Supreme Court Justices are criticized. A lot. Alas, they are not able to respond. Publicly at least. But this was not always the rule. Chief Justice Marshall, who is celebrated as the most influential member of the Court, wrote a series of essays defending his opinion in McCulloch v. Maryland. These essays were published in 1819 under the pseudonym “A Friend of the Constitution.” (Regular readers of Today in Supreme Court History will note I flag this essay every year on July 15.)
Was Marshall’s essay proper or was it a breach of judicial ethics? Certainly by modern standards, this behavior would not fly. Some judges do defend their opinions in public, but they do so under their own names. (Whether judges privately give information to the press, not for attribution, is a different matter). And we know that critics are content to assess judges from long ago based on contemporary rules. But was Marshall’s behavior proper at the time? We have at least one sign that this behavior was proper.
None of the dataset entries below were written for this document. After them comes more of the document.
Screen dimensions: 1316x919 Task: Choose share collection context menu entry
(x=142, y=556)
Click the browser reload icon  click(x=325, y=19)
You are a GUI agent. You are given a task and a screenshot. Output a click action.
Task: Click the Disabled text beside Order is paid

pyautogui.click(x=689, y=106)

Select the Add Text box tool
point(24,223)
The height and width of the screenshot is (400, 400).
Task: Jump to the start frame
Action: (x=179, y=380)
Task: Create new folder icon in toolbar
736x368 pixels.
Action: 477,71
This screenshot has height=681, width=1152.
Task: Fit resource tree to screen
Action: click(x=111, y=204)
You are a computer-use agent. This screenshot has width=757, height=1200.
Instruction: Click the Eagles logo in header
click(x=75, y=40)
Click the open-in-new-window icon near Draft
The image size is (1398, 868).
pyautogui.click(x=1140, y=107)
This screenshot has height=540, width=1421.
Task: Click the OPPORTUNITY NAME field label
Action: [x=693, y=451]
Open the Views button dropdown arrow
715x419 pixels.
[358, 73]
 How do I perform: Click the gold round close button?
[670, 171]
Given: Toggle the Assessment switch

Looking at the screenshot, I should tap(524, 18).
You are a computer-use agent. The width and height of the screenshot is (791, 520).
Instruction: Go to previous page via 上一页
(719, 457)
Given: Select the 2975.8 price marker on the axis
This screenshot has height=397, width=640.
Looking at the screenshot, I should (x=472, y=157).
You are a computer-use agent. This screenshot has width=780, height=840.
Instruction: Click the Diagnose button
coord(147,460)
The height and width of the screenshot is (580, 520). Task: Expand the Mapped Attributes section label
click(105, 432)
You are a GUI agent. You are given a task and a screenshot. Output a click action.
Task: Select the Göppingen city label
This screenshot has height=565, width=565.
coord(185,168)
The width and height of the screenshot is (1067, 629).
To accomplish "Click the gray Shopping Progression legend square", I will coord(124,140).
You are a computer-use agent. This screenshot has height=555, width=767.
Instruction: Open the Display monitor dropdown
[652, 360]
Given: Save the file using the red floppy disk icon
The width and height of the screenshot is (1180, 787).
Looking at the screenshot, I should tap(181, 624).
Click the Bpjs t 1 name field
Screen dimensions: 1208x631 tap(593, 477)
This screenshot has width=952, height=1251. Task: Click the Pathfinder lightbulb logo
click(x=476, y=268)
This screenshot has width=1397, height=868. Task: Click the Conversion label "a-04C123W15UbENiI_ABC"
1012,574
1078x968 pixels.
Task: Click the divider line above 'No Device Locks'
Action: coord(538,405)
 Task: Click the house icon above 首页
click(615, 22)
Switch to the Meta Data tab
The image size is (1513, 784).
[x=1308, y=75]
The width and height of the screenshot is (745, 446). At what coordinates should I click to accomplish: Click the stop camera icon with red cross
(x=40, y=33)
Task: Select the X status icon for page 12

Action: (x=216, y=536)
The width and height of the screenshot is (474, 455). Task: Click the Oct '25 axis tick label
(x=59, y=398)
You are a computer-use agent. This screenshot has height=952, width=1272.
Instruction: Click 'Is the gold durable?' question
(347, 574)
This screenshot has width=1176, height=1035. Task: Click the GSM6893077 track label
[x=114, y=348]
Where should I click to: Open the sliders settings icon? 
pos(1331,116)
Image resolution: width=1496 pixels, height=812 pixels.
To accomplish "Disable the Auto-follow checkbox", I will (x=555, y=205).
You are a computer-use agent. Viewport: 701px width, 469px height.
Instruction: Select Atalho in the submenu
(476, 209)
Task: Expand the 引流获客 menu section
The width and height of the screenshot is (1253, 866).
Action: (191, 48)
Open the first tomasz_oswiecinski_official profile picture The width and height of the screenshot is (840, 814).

In Trump v. United States, Chief Justice Roberts saw fit to cite one of Marshall’s pseudonymic essays:
This case poses a question of lasting significance: When may a former President be prosecuted for official acts taken during his Presidency? Our Nation has never before needed an answer. But in addressing that question today, unlike the political branches and the public at large, we cannot afford to fixate exclusively, or even primarily, on present exigencies. In a case like this one, focusing on “transient results” may have profound consequences for the separation of powers and for the future of our Republic. Youngstown (Jackson, J., concurring). Our perspective must be more farsighted, for “[t]he peculiar circumstances of the moment may render a measure more or less wise, but cannot render it more or less constitutional.” Chief Justice John Marshall, A Friend of the Constitution No. V, Alexandria Gazette, July 5, 1819, in John Marshall’s Defense of McCulloch v. Maryland.
There you go. Presidential immunity should be assessed along similar lines as the constitutionality of the Bank of the United States.
This is not the first time Roberts has quoted this passage. He did so in (wait for it) NFIB v. Sebelius:
Our deference in matters of policy cannot, however, become abdication in matters of law. “The powers of the legislature are defined and limited; and that those lim- its may not be mistaken, or forgotten, the constitution is written.” Marbury v. Madison, 1 Cranch 137, 176 (1803). Our respect for Congress’s policy judgments thus can never extend so far as to disavow restraints on federal power that the Constitution carefully constructed. “The peculiar circumstances of the moment may render a measure more or less wise, but cannot render it more or less constitutional.” Chief Justice John Marshall, A Friend of the Constitution No. V, Alexandria Gazette, July 5, 1819, in John Marshall’s Defense of McCulloch v. Maryland 190–191 (G. Gunther ed. 1969). And there can be no question that it is the responsibility of this Court to enforce the limits on federal power by striking down acts of Congress that transgress those limits. Marbury v. Madison, supra, at 175–176.
In both cases, Roberts clung to the reputation of the great Chief Justice to provide cover for his decisions. While some Justices are still living in Justice Scalia’s shadow, Roberts will always be in Marshall’s shadow.